__Problem details__.
Lines with the word "will" in them must be copied from the records below.

(Excerpted records)

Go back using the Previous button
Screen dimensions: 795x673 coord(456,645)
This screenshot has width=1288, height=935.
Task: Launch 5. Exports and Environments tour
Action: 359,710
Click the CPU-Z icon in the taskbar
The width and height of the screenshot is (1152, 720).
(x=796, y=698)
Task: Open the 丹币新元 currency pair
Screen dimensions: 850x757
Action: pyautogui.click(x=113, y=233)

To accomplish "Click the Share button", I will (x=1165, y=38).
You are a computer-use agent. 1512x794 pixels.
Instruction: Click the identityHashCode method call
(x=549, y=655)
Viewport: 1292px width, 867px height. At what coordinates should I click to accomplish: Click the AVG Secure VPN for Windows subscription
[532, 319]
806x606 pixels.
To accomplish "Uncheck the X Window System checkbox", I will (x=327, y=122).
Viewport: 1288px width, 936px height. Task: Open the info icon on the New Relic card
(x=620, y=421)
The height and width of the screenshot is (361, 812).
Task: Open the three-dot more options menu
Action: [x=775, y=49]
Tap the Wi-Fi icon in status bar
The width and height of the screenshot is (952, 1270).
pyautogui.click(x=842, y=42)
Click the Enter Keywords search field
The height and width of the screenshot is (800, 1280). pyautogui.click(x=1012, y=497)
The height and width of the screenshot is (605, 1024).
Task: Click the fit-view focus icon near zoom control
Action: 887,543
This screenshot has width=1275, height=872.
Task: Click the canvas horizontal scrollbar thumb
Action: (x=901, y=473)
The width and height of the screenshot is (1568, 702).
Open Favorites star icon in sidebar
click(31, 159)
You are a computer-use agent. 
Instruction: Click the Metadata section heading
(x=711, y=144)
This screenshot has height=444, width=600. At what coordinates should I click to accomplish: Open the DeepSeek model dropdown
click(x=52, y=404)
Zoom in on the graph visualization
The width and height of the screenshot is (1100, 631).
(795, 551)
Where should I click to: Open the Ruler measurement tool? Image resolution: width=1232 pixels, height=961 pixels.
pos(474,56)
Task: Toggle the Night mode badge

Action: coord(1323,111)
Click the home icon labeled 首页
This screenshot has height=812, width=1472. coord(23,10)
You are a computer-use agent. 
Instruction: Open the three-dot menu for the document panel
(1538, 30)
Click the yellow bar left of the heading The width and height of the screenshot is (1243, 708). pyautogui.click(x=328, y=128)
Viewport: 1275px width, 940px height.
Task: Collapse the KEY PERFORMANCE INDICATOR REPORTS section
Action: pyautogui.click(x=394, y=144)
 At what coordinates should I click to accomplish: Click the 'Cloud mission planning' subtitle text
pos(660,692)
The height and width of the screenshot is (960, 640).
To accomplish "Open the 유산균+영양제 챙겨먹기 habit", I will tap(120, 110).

(End Excerpted records)

__Task output__.
To accomplish "Click the Share button", I will (x=1165, y=38).
To accomplish "Uncheck the X Window System checkbox", I will (x=327, y=122).
To accomplish "Open the 유산균+영양제 챙겨먹기 habit", I will tap(120, 110).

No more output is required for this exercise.